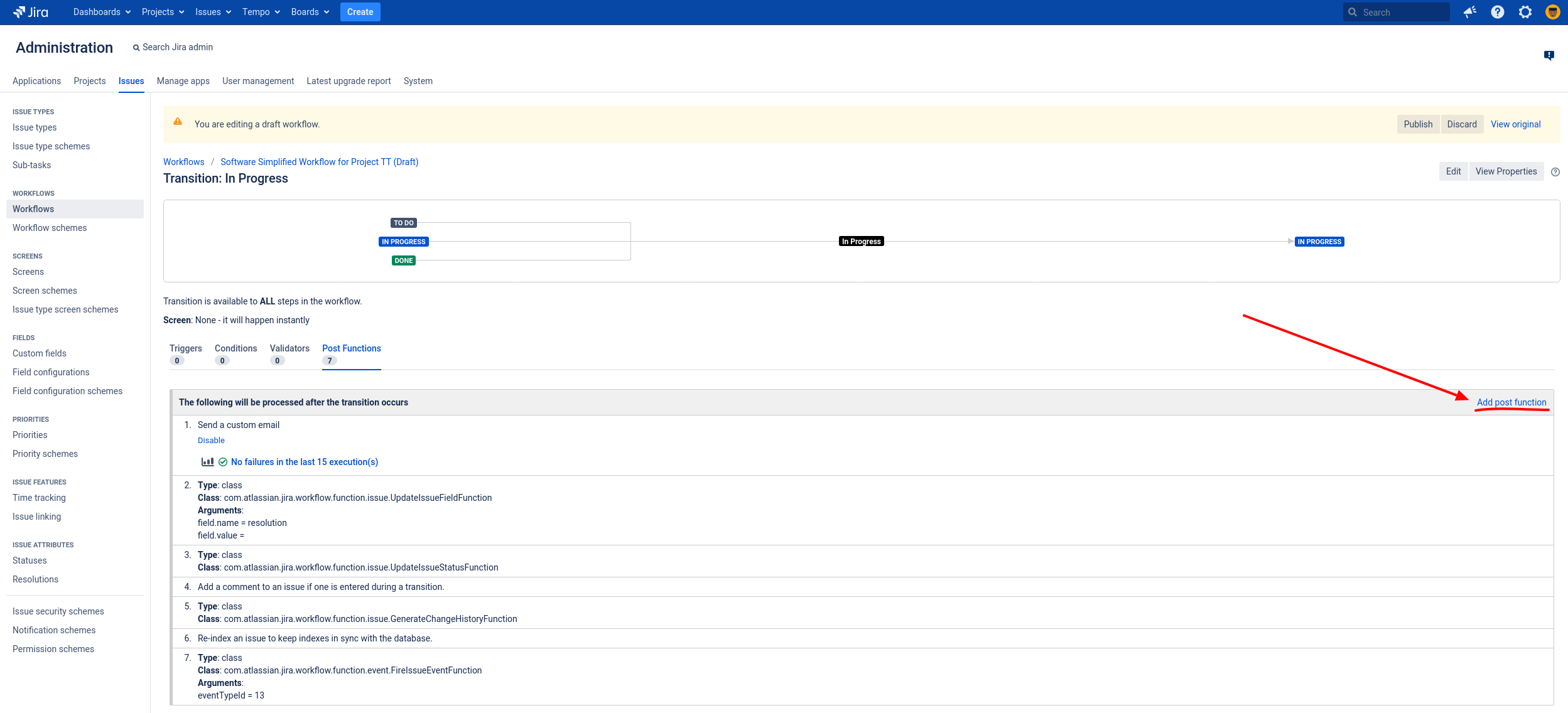This screenshot has height=713, width=1568.
Task: Click the execution statistics bar chart icon
Action: 207,462
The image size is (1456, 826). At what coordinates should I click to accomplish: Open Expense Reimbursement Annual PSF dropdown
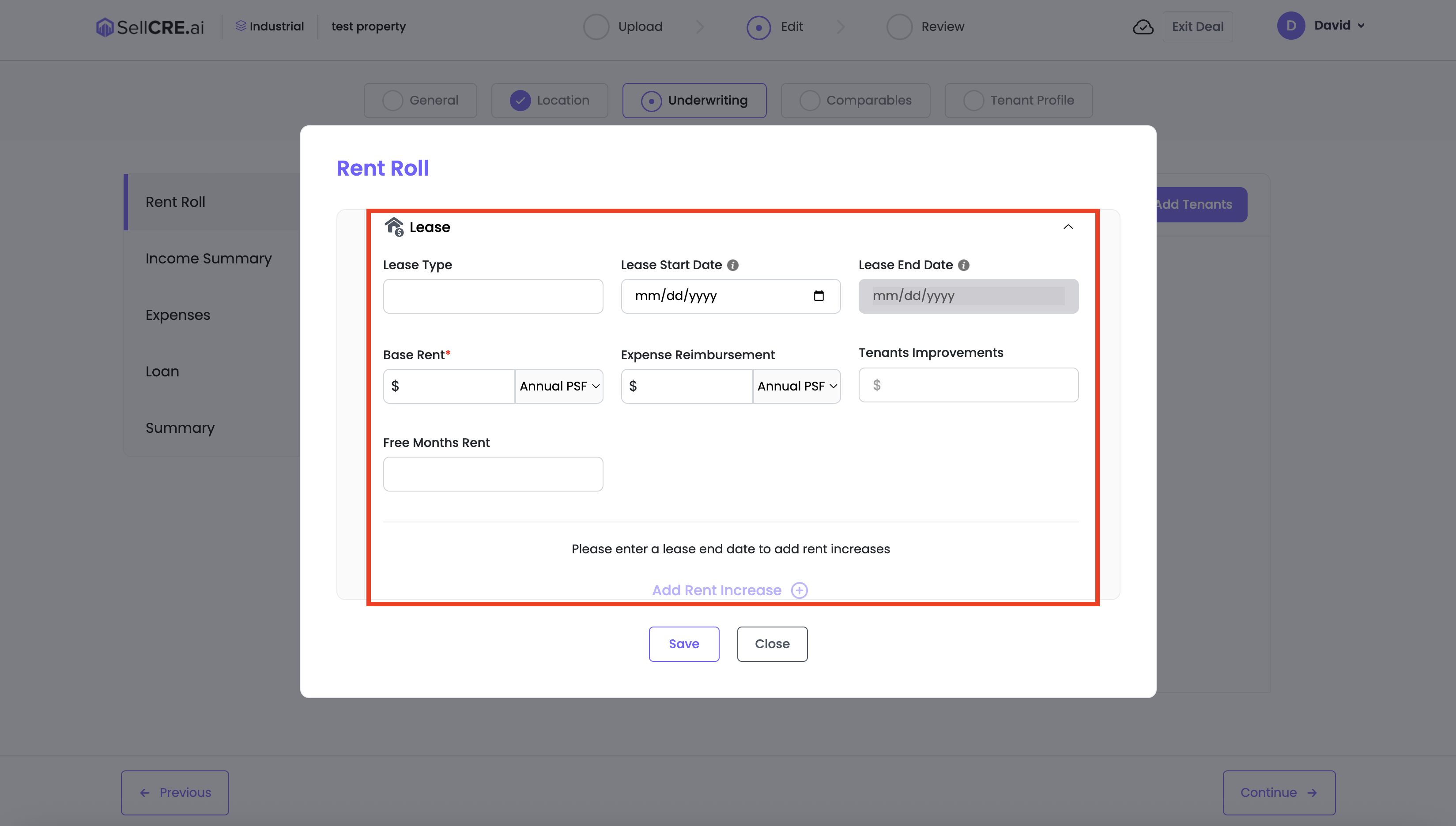[797, 387]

# [ASSIGNMENT]
Can you quote exactly, and only, the lines from the one containing "The image size" through the last line of the records above, keeping both ends and leaving out any pictures?

# [EXERCISE RESULT]
The image size is (1456, 826). At what coordinates should I click to accomplish: Open Expense Reimbursement Annual PSF dropdown
[797, 387]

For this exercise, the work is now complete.